Friday, February 18, 2005


Crime is getting worse, oddly enough

While the US is the murder capital of the world, Australia still has the worst prevalence of crime among 17 industrialised countries, according to a UN-sponsored survey. Federal Government statistics show increases in crimes against people, rather than property. "That's the basic picture in Australia at the moment - we're getting more violent," said Dr Tim Prenzler, head of the School of Criminology and Criminal Justice at Griffith University. "It's not a pretty picture."

The 2000 International Crime Victims Survey used a telephone survey to assess the prevalence and incidence of crime in industrialised countries. About 30 per cent of Australians told researchers they had been victimised one or more times in 1999, compared with 26 per cent in England and Wales, 21 per cent in the US and 15 per cent in Japan. England and Wales had the highest incidence of crime, the survey showed.

Property crimes such as breaking and entering and vehicle theft traditionally accounted for much of Australian crime, but that is changing. There were 145,420 violent crimes in 1996. By 2002, the figure had grown to 198,722 - and 80 per cent were assaults......

Recent crime research has tended to focus on property crime, which has decreased because of more sophisticated alarm and surveillance systems. Researchers have no way of telling whether the recent spate of violent crime in Brisbane is a trend or a spike, because good data takes time to collect and study. "We might need another year or two to see if it's a trend," Dr Bond said. "That's the problem with all this trend analysis - you need time, and that's no good for policy-making." ....

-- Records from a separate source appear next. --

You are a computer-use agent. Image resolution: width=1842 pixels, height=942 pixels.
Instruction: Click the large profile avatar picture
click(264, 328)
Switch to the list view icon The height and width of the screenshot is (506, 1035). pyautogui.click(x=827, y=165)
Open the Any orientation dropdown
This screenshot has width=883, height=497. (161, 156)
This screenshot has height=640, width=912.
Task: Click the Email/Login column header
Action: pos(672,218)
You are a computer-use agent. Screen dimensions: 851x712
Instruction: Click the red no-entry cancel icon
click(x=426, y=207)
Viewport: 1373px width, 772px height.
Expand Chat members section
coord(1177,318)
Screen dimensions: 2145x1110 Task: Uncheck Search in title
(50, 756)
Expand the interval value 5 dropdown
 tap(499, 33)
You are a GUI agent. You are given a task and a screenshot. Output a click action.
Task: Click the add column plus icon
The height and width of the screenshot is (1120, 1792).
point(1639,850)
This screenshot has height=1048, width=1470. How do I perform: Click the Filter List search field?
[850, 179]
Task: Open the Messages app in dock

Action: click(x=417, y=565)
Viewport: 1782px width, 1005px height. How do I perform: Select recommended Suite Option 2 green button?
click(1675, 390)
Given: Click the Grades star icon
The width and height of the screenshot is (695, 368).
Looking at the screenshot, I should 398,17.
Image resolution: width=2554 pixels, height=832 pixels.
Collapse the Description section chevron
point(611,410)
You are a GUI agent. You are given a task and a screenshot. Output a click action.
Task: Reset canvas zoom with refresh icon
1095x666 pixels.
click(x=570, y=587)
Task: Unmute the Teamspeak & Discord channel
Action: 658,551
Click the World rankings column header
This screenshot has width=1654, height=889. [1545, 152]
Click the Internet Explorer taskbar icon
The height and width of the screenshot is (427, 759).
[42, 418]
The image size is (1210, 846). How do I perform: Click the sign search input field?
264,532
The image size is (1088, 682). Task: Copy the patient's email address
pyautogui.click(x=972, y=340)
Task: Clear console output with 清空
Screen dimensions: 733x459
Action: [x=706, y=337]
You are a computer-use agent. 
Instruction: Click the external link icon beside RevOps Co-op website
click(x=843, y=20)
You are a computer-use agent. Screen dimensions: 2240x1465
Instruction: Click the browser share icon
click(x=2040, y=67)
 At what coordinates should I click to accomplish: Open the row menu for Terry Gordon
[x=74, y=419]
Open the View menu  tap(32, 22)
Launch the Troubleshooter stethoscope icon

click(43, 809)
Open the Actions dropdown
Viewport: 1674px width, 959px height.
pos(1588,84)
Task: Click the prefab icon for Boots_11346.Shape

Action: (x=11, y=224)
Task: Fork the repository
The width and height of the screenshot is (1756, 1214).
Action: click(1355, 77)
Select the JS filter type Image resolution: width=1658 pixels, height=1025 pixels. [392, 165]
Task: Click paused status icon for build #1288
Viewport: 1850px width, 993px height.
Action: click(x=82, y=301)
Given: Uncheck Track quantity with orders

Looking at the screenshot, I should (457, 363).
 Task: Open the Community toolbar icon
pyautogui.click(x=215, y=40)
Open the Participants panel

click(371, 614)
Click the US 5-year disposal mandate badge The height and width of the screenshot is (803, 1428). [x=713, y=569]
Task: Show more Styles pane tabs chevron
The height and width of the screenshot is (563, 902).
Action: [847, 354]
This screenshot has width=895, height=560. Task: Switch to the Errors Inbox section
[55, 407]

Surveys are considered a better way to gauge crime victimisation because many victims do not make reports to police, and the statistics of those who do, vary, because jurisdictions apply different rules and definitions. The ICVS is conducted by Leiden University in Holland.

More here

Stop suicides, close Golden Gate Bridge: "The Second Amendment Foundation (SAF) today called upon the San Francisco Board of Supervisors to 'take an important step for public safety' and close the Golden Gate Bridge, which has been a popular suicide platform for more than 65 years. 'Several city supervisors want to ban handguns in San Francisco on the mere presumption that such a law would prevent crimes, accidents and suicides,' said SAF Founder Alan M. Gottlieb. 'Well, it is an absolute certainty that closing the bridge would prevent suicides, and perhaps many accidents, as well.'"

California: Appeals Court dismisses frivolous gun suit: "Late yesterday a San Francisco appellate court unanimously upheld a lower court's decision, dismissing a lawsuit against gun manufacturers. Several California cities and counties, including Sacramento, alleged that gun manufacturers violated the state's unfair business practices law in the way they marketed, distributed, promoted and designed handguns. The plaintiffs claimed the gun makers sold the firearms in a manner 'that facilitates the weapon to be used in violent crimes.' The appeals court ruled that the cities and counties failed to make a connection between the firearms manufacturers' business practices and the use of guns by criminals."